“Too big to fail” (troppo grandi per fallire) è una frase che abbiamo imparato a conoscere dall’ultima crisi finanziaria. Si riferisce all’idea che alcune grandi banche sono così importanti che un loro fallimento porterebbe al tracollo dell’intero sistema economico.
Quello che ci chiediamo in questo articolo è se l’affermazione “too big to fail” possa valere ancora oggi, ma soprattutto capire qual è stato il costo pagato dai contribuenti per salvare le banche dal fallimento nell’ultimo decennio.
Too big to fail e la crisi finanziaria
Il termine “too big to fail” è stato per la prima volta utilizzato nel 2008, quando il governo statunitense sborsò 700miliardi di dollari per salvare importanti istituzioni finanziarie. I salvataggi più eclatanti furono fatti per la compagnia assicurativa AIG e per i giganti dei mutui immobiliari Fannie Mae and Freddie Mac.
Anche alcune famose banche d’investimento come Goldman Sachs e Morgan Stanley erano state definite “too big to fail”.
Quando la crisi arrivò in Europa, i governi nazionali e le istituzioni europee decisero di salvare (bail-out) le banche “too big to fail” per evitare il collasso dell’economia dell’eurozona.
Secondo la Commissione Europea, circa 750 miliardi di euro sono stati immessi nel settore bancario dai governi nazionali. A questi si aggiungono circa 1.200 miliardi di garanzie statali sulle passività delle banche.
Come avviene un salvataggio bancario ad opera dello stato?
Ci sono diverse modalità che un governo può adottare per salvare le banche:
Assunzione di garanzie: gli stati possono garantire i depositi bancari, le obbligazioni e le altre passività delle banche. In questo caso, l’aiuto di stato si manifesta solo se necessario per ripagare i creditori di una banca.
Partecipazione azionaria: i governi possono diventare azionisti delle banche attraverso l’acquisto di azioni già emesse o tramite aumenti di capitale. Tra il 2008 e il 2014, diciannove Stati Membri hanno adottato questa misura investendo in totale 453 miliardi di euro.
Creazione di una “bad bank”: un’entità separata viene creata dal governo per destinare i crediti deteriorati (Npl) e gli asset tossici di una banca. Undici Stati Membri hanno istituito una “bad bank” tra il 2008 e il 2014 con una spesa di 188,5 miliardi di euro.
Nazionalizzazione della banca: il governo acquisisce la maggioranza delle azioni di una banca e ne esercita il controllo.
Il bail-in vale anche per le grandi banche?

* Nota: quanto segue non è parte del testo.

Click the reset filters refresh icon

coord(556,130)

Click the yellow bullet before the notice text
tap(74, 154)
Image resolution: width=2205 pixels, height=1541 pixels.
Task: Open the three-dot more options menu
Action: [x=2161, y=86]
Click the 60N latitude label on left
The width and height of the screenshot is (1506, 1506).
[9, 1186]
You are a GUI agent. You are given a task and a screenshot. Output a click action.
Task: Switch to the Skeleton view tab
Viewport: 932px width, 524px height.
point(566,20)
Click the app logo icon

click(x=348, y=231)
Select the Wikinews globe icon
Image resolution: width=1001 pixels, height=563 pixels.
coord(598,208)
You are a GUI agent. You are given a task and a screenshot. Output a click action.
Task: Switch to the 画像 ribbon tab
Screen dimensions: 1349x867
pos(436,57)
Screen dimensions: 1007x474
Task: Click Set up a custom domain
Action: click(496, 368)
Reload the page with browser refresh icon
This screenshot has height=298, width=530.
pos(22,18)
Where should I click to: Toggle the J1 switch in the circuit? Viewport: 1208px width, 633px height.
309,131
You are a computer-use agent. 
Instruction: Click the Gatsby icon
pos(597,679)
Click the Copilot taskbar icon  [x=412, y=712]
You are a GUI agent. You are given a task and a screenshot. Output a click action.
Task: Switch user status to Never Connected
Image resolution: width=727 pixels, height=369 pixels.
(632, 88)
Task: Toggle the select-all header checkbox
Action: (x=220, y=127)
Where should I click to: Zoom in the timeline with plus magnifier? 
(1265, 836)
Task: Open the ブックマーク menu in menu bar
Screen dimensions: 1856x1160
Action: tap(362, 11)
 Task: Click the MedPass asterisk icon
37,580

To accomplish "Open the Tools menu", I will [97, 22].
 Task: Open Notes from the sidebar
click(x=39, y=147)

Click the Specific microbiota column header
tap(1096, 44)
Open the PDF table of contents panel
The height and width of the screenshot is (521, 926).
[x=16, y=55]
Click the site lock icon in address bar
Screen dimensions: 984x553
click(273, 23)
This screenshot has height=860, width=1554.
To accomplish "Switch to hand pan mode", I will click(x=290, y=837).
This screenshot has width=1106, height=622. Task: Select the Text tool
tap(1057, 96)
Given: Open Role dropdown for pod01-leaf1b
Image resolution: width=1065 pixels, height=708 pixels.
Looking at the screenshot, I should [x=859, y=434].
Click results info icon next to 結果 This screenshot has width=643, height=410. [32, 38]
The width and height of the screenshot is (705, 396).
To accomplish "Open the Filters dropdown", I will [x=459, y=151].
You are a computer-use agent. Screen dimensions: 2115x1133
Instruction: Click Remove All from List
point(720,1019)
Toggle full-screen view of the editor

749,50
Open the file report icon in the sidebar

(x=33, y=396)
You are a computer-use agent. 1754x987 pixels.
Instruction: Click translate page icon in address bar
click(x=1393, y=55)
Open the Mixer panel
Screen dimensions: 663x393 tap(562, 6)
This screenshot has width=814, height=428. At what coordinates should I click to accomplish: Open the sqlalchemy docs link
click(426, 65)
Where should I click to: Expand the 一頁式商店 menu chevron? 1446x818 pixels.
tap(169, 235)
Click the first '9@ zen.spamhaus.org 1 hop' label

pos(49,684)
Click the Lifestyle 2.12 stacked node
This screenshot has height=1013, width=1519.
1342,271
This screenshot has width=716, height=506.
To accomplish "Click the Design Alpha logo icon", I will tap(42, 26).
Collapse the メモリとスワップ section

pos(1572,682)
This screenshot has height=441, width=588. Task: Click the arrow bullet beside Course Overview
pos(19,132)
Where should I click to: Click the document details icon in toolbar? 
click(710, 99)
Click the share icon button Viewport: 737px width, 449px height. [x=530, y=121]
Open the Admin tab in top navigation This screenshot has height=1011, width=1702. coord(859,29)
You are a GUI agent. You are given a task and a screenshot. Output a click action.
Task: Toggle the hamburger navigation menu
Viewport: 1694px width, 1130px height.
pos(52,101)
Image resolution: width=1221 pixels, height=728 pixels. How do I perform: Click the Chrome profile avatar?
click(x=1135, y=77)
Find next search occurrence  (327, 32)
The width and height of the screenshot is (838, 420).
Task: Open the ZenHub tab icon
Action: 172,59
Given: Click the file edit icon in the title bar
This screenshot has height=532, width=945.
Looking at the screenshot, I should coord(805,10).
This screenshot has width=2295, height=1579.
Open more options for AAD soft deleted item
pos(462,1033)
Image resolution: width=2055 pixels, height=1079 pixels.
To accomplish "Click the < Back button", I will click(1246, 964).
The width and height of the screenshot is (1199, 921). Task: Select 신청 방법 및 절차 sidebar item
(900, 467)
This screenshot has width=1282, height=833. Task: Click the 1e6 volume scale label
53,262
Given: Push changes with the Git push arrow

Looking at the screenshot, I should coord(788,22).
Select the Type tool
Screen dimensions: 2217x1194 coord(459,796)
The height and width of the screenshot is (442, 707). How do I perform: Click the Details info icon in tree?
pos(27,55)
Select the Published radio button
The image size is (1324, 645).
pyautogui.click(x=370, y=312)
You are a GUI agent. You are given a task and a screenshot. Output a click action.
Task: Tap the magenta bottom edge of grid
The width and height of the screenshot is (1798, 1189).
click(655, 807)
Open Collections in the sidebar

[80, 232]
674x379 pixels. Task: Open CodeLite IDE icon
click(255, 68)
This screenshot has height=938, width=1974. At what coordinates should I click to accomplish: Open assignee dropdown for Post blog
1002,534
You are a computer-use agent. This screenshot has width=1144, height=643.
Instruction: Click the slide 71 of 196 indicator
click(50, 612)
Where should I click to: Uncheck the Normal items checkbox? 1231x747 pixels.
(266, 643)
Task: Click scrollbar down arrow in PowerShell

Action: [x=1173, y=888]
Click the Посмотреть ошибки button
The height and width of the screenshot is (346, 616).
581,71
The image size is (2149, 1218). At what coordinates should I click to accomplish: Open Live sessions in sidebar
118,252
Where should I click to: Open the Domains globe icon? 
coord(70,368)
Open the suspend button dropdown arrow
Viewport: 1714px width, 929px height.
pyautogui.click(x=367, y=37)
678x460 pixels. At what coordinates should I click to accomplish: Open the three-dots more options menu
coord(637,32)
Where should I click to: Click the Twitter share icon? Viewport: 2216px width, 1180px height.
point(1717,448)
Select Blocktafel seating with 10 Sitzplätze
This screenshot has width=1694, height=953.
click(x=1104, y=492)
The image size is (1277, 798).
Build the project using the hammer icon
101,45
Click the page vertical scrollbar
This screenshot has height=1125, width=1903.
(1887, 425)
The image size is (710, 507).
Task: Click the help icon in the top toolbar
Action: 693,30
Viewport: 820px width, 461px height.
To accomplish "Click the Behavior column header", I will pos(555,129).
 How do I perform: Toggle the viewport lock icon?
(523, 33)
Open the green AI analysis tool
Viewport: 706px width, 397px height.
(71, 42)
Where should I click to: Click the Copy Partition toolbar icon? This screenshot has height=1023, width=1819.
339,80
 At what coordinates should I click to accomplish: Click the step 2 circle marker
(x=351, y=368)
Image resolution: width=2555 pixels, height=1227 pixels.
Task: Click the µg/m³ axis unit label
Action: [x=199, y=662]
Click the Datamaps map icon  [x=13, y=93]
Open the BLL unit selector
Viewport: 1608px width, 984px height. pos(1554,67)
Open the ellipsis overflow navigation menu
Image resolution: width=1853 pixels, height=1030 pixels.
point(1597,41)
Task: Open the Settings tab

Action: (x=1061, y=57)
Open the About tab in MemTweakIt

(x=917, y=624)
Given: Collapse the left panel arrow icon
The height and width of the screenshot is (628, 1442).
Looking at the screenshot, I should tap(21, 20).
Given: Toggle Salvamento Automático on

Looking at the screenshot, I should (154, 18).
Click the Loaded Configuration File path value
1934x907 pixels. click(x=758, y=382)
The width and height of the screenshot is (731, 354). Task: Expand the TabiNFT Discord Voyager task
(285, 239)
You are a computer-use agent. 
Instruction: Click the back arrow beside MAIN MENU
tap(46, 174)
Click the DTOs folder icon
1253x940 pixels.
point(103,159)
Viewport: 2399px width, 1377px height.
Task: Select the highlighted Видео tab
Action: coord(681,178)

Dal 2015, le cose (almeno in teoria) sarebbero dovute cambiare. L’introduzione della Bank Recovery and Resolution Directive (BRRD) ha sancito la nascita del cosiddetto “bail-in”, escludendo il ricorso ad un “bail-out” da parte dello stato.
Il bail-in prevede di coinvolgere i creditori nel salvataggio di una banca, ordinati in base all’investimento più rischioso. Prima intervengono gli azionisti, poi gli obbligazionisti ed infine i depositanti sopra i 100mila euro.
Fino ad oggi, il bail-in è stato integralmente applicato in solo caso: il fallimento della banca spagnola Banco Popular nel giugno 2017.
In Italia, come al solito, si sono fatti due pesi e due misure. Le piccole banche (Etruria, Marche, CariChieti e CariFerrara) sono fallite senza troppi intoppi, le grandi (Mps e Venete) hanno ricevuto ingenti e generosi interventi dallo Stato.
Quanto sono costati i salvataggi bancari?
Ad ottobre 2017, il costo pagato dai contribuenti per salvare le banche europee ammonta a 218 miliardi di euro. Si tratta delle perdite registrate dagli Stati Membri nel tentativo di salvare le banche attraverso una delle quattro modalità che abbiamo visto prima. Queste somme sono state per lo più finanziate attraverso emissioni di debito pubblico e pertanto ricadono direttamente sui contribuenti.
Per avere un’idea dell’ordine di grandezza di cui stiamo parlando abbiamo preparato questa infografica:
Il primo passo per avere un sistema bancario più efficiente e socialmente sostenibile è quello di ridurre l’onere dei contribuenti nei salvataggi delle banche.